Exercise brief: Excluding pictures, what does the listing below contain from the line with "How do I perform: Jump" up to and including the line with "Expand the laboHP folder popup menu", word for word?

Input data:
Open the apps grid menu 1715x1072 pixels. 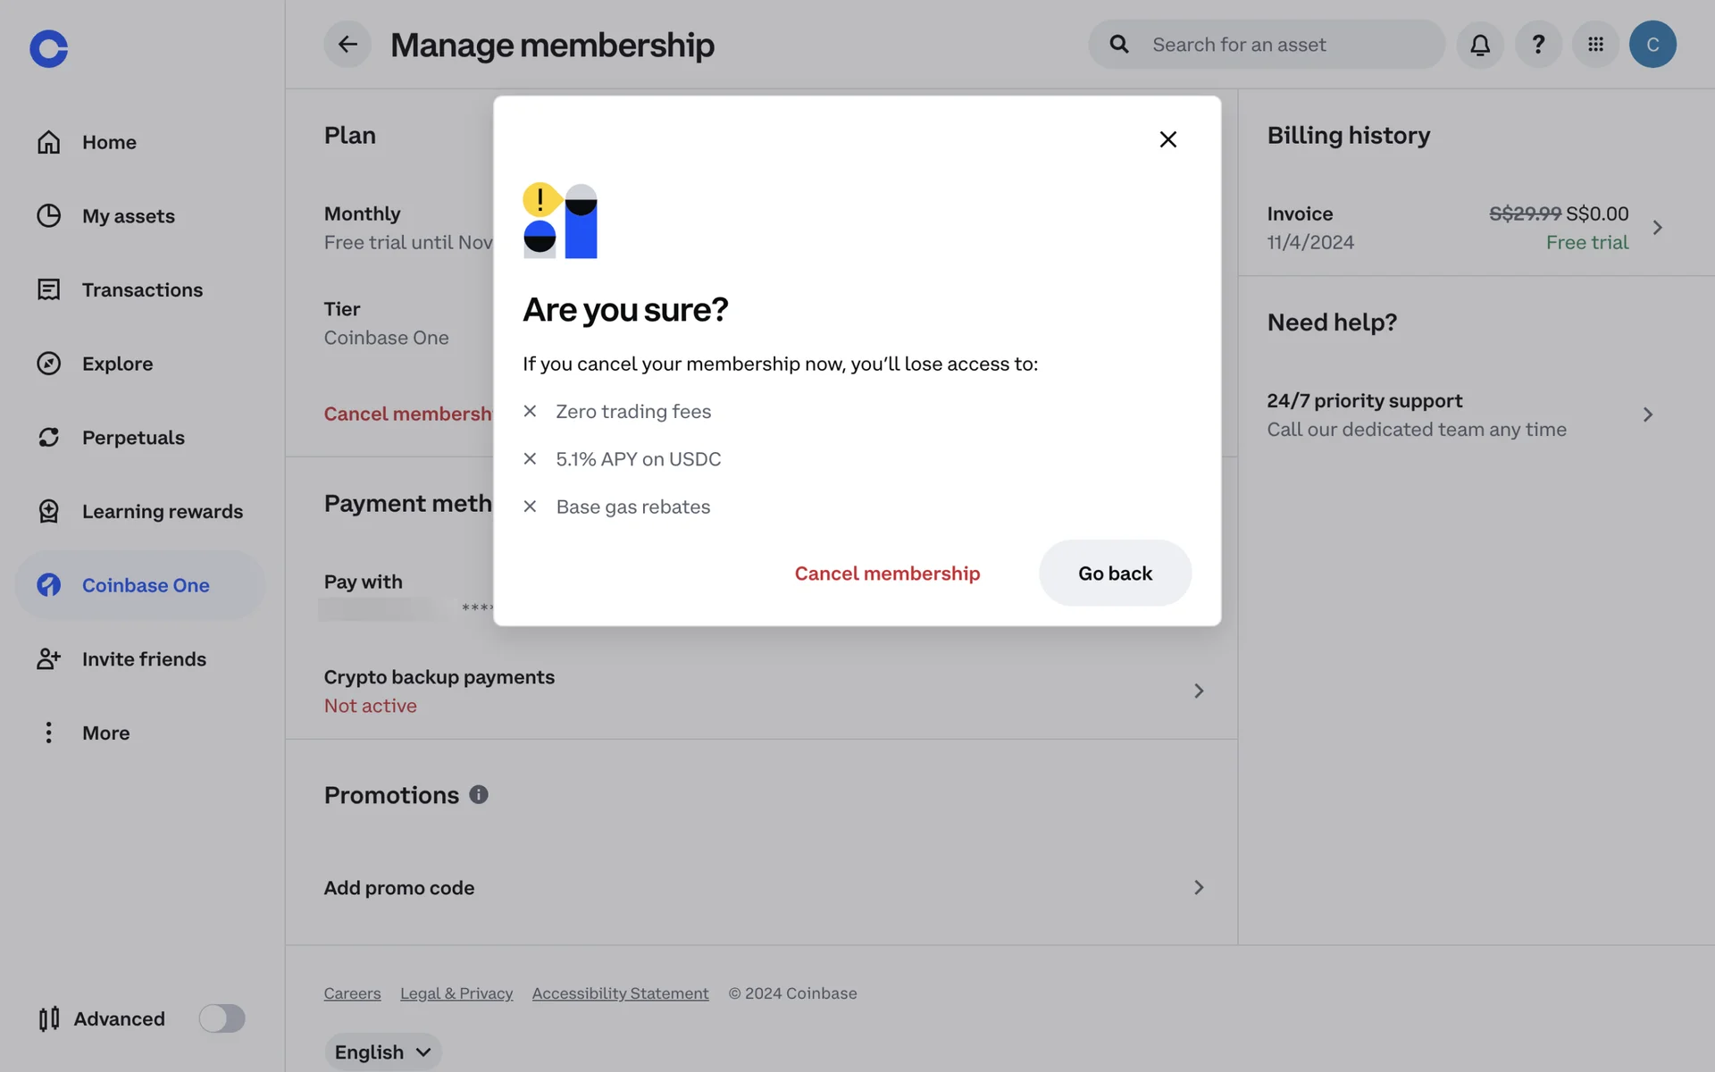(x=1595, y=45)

* * *

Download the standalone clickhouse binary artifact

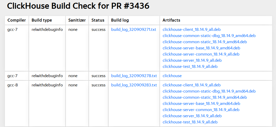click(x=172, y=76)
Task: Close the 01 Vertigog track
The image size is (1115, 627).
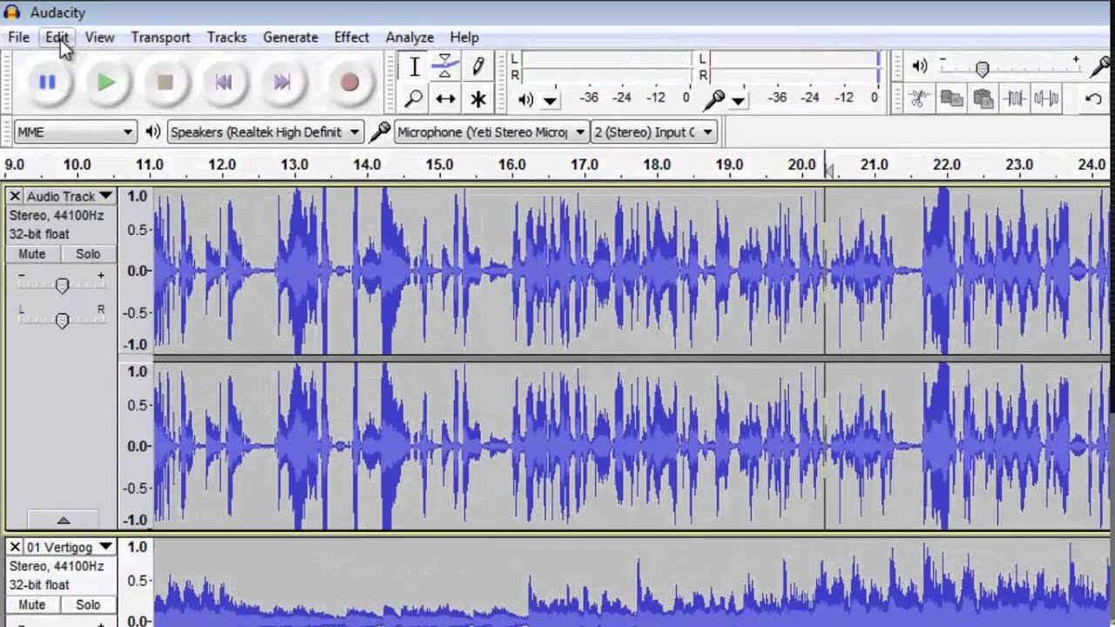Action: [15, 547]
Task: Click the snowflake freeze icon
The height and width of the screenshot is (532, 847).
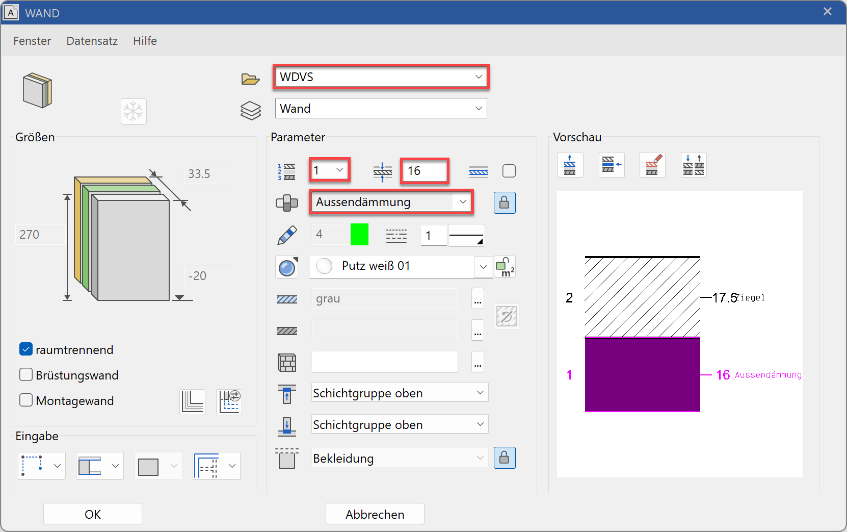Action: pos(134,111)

...

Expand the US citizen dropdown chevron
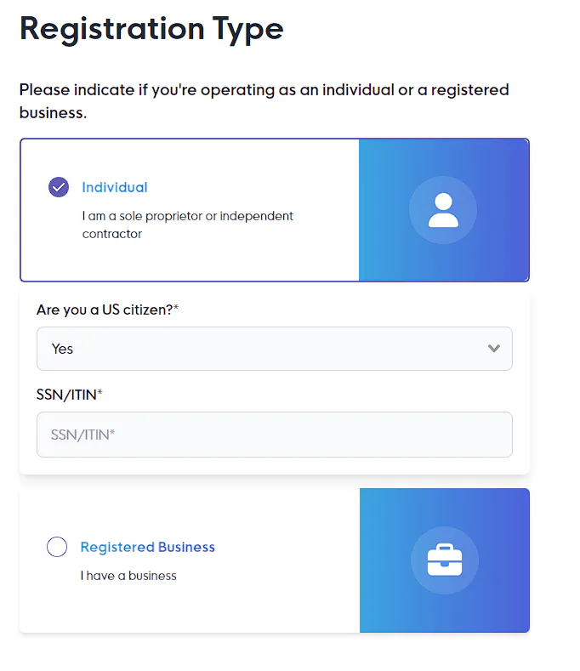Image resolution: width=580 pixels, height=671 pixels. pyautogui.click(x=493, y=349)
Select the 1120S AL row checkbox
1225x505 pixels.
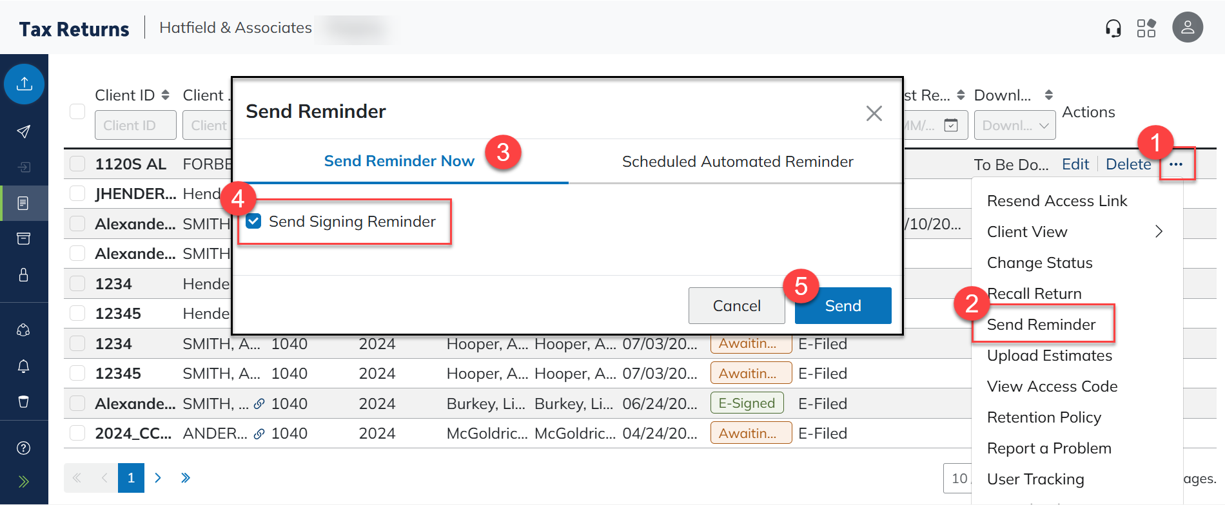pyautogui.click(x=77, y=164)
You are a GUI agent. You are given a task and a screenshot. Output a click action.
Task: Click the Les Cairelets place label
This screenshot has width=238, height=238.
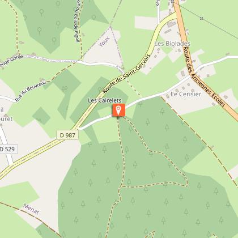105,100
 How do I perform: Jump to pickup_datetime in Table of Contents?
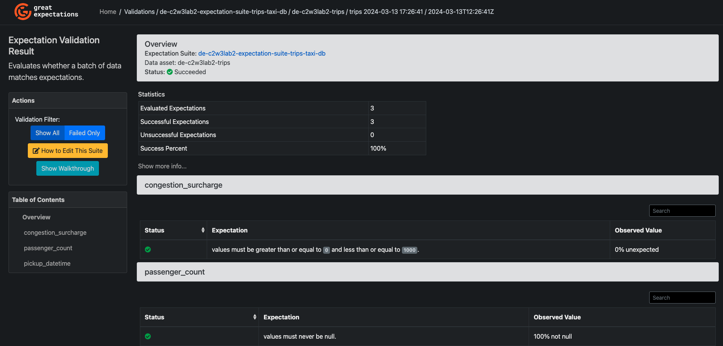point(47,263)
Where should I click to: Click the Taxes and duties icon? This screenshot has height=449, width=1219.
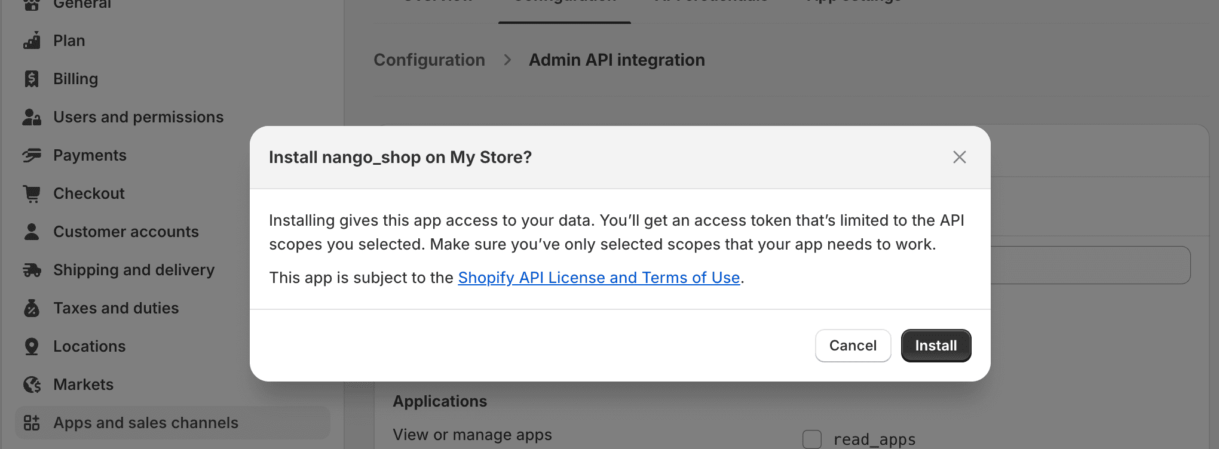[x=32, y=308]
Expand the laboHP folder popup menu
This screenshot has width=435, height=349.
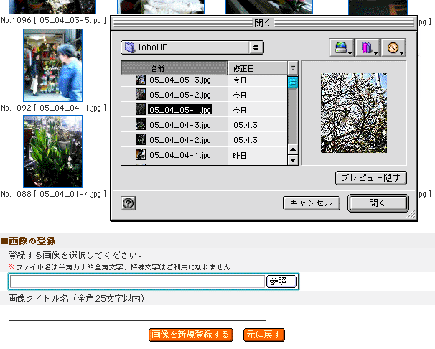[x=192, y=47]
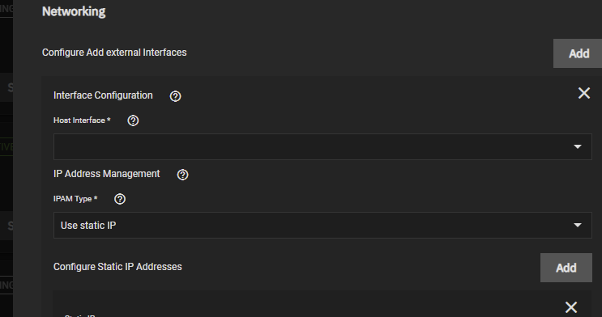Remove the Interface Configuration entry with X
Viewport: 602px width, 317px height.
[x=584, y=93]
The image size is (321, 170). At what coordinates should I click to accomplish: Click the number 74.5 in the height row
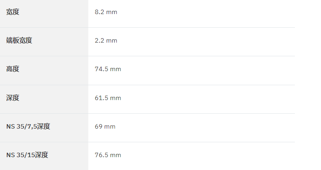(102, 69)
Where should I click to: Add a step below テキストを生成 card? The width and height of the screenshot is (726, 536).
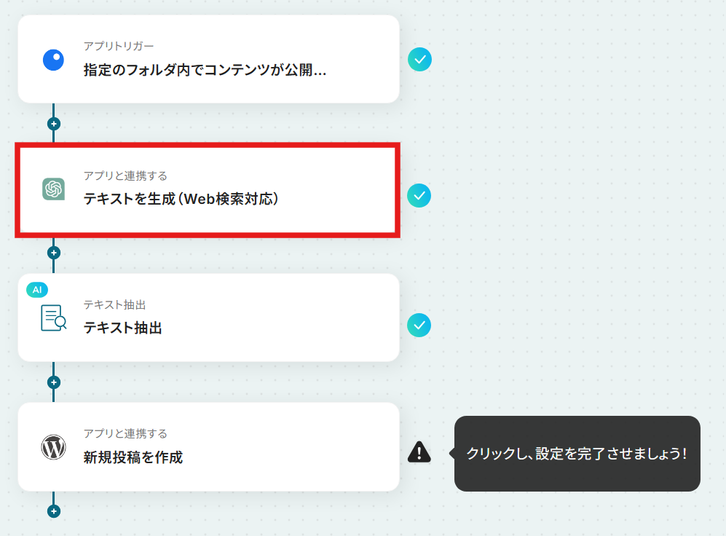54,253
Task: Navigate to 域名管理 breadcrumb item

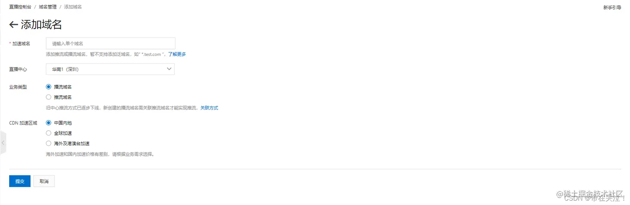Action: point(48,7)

Reply:
 How do I perform: Jump to pickup_datetime in Table of Contents?
point(47,263)
Where should I click to: Click the Taxes and duties icon? This screenshot has height=449, width=1219.
[x=32, y=308]
Expand the laboHP folder popup menu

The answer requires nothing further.